◆ Data shown
(begin)

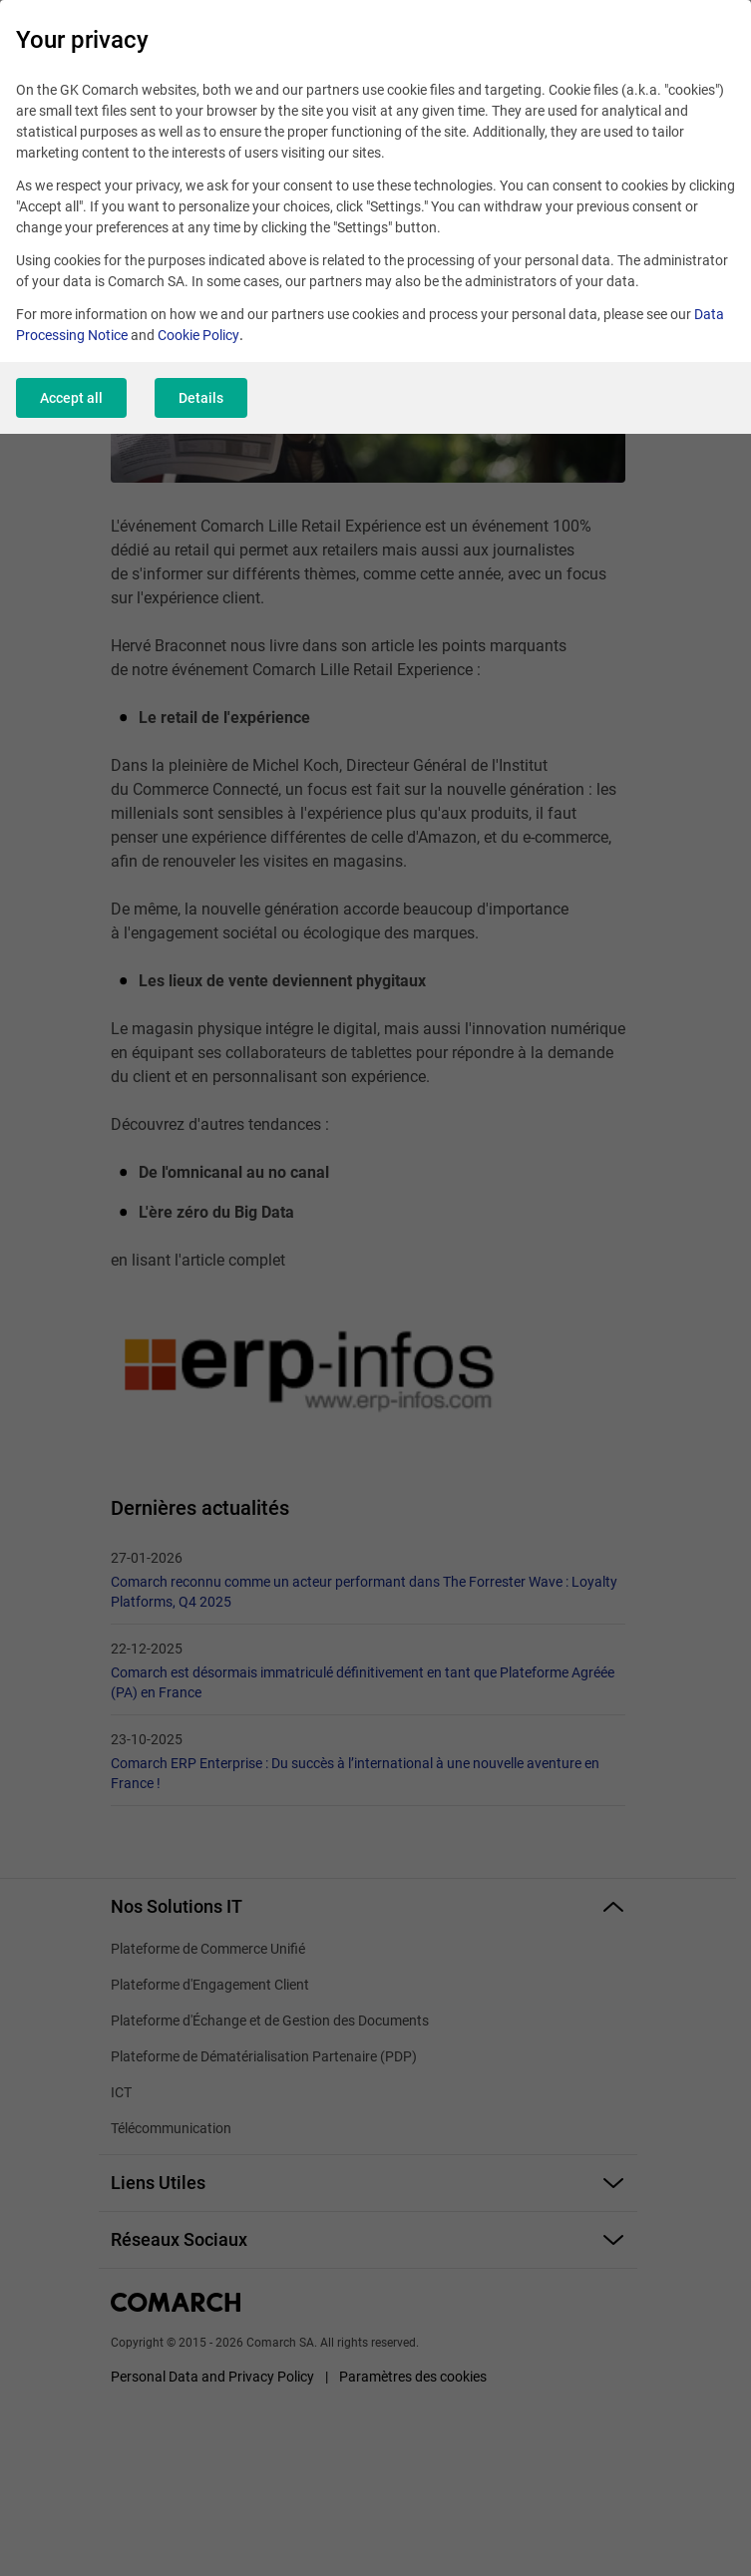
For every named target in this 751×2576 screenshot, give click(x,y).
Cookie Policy (198, 335)
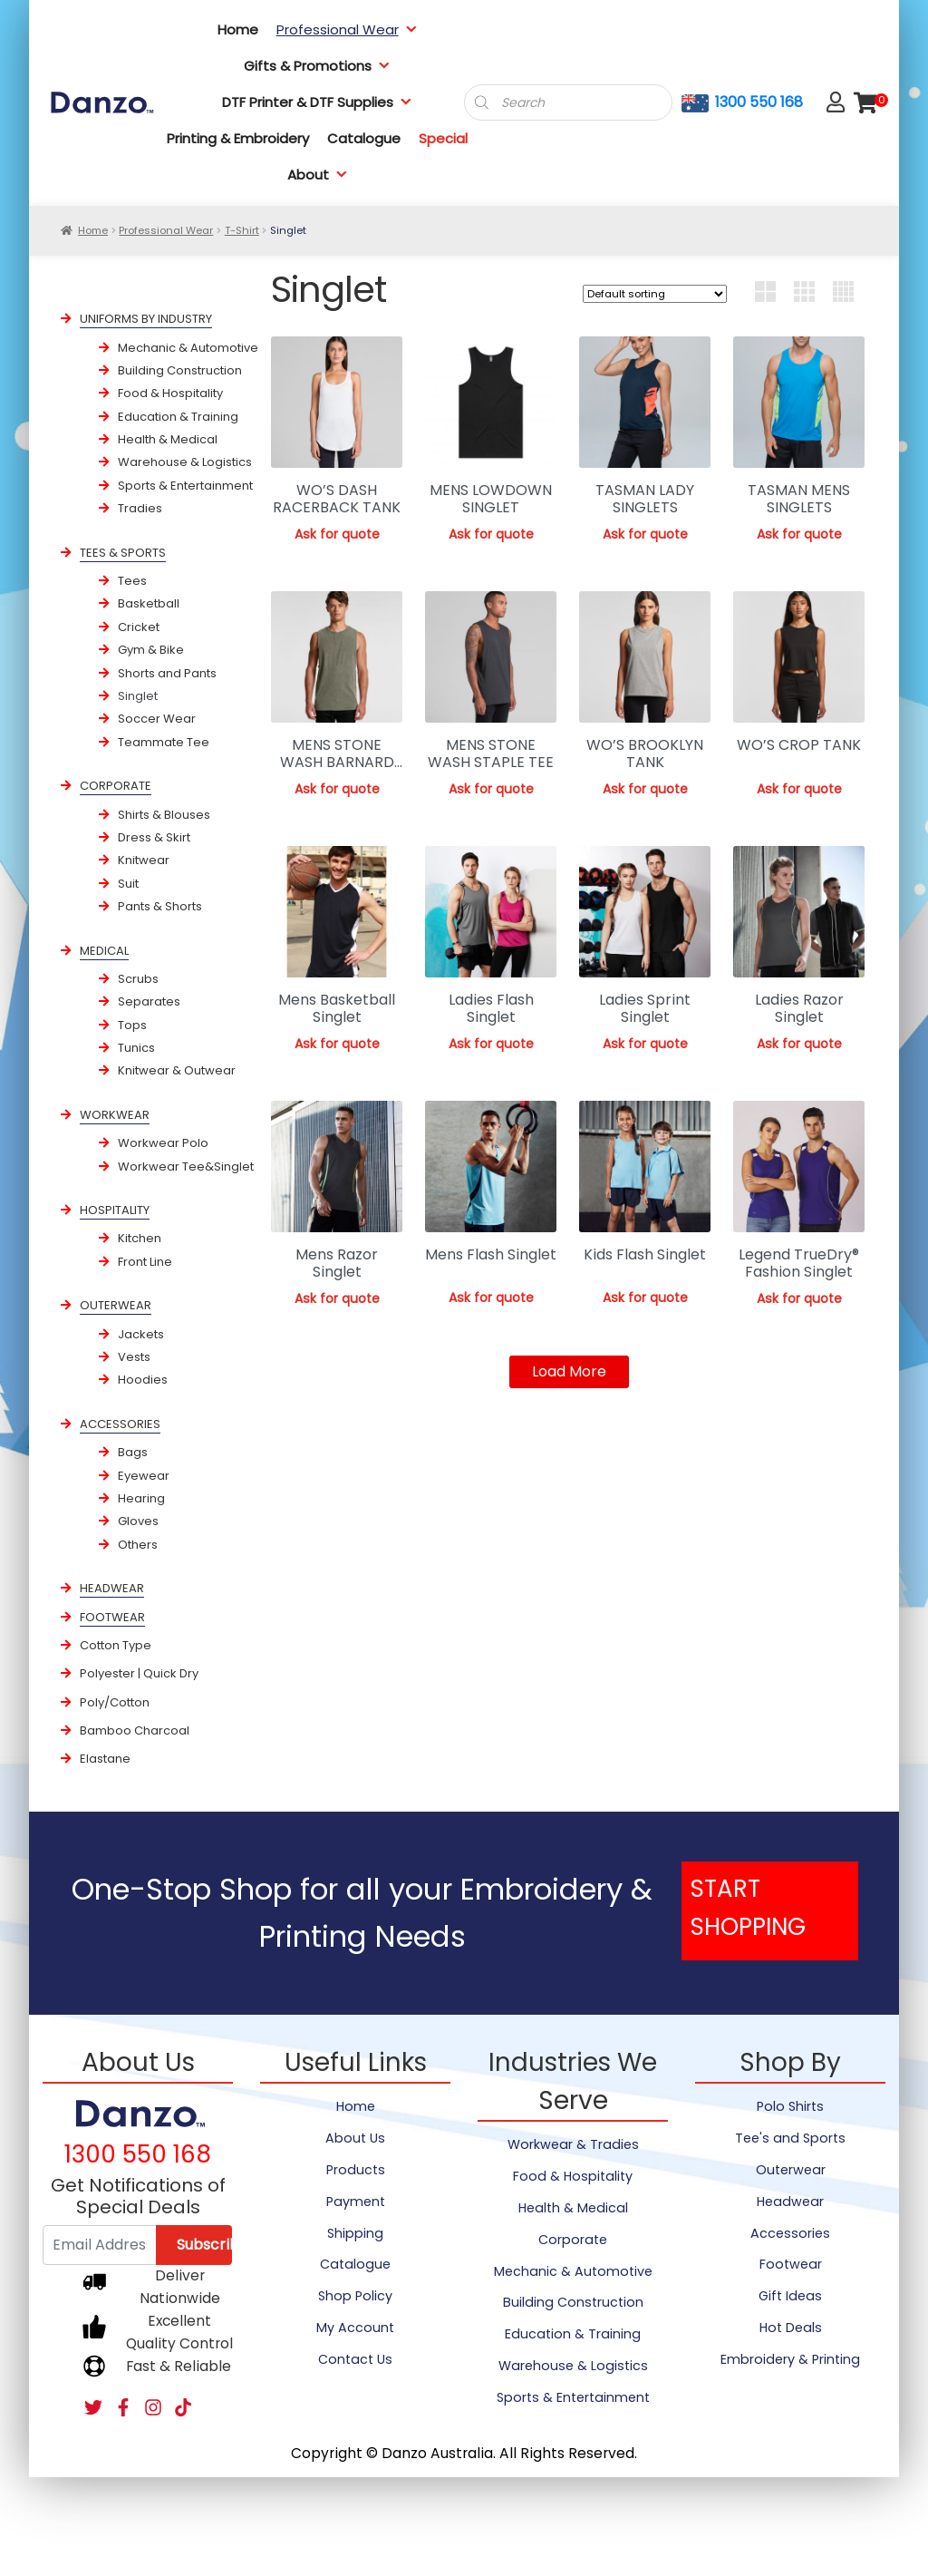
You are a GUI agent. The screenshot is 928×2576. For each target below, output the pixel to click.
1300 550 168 (759, 102)
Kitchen (139, 1238)
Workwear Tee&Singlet (186, 1166)
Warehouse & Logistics (185, 462)
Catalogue (364, 138)
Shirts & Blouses (164, 814)
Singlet (138, 696)
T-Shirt (242, 230)
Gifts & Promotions (317, 65)
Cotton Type (115, 1645)
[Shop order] (655, 294)
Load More (569, 1371)
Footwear (790, 2264)
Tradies (140, 508)
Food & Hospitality (170, 393)
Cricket (139, 627)
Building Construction (180, 370)
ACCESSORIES (120, 1424)
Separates (149, 1001)
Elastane (105, 1758)
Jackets (141, 1334)
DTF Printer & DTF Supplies (317, 102)
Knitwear (143, 860)
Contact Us (355, 2359)
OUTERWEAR (115, 1305)
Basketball (148, 603)
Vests (134, 1357)
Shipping (355, 2233)
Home (238, 29)
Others (138, 1544)
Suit (128, 883)
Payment (355, 2201)
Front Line (145, 1261)
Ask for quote (337, 534)
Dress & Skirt (154, 837)
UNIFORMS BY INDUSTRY (146, 318)
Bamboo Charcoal (134, 1730)
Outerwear (791, 2170)
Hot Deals (790, 2327)
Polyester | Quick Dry (139, 1673)
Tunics (136, 1047)
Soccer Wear (157, 718)
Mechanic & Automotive (188, 347)
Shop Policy (355, 2296)
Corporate (572, 2240)
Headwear (790, 2201)
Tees (132, 580)
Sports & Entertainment (185, 485)
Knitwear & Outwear (177, 1070)
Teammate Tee (163, 742)
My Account (355, 2327)
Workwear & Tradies (573, 2144)
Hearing (141, 1498)
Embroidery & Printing (790, 2359)
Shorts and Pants (167, 673)
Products (355, 2170)
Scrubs (138, 978)
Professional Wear (347, 29)
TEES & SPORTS (123, 552)
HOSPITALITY (115, 1210)
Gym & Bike (151, 649)
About (317, 174)
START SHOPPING (748, 1907)
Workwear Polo (163, 1143)
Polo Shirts (790, 2106)
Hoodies (143, 1379)
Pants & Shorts (160, 906)
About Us (355, 2138)
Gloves (138, 1521)
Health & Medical (168, 439)
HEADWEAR (112, 1588)
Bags (133, 1452)
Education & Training (178, 416)
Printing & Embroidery (238, 138)
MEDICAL (104, 950)
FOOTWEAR (112, 1617)
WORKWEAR (115, 1114)
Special (443, 138)
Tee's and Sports (790, 2138)
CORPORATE (115, 785)
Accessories (790, 2233)
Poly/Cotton (115, 1702)
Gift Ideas (790, 2296)
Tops (132, 1025)
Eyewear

(end)

◆ Written request
Write out again, unchanged, the lines above from the one containing "Gloves (138, 1521)" through the last line, including both ends.

◆ Completed exercise
Gloves (138, 1521)
Health & Medical (168, 439)
HEADWEAR (112, 1588)
Bags (133, 1452)
Education & Training (178, 416)
Printing & Embroidery (238, 138)
MEDICAL (104, 950)
FOOTWEAR (112, 1617)
WORKWEAR (115, 1114)
Special (443, 138)
Tee's and Sports (790, 2138)
CORPORATE (115, 785)
Accessories (790, 2233)
Poly/Cotton (115, 1702)
Gift Ideas (790, 2296)
Tops (132, 1025)
Eyewear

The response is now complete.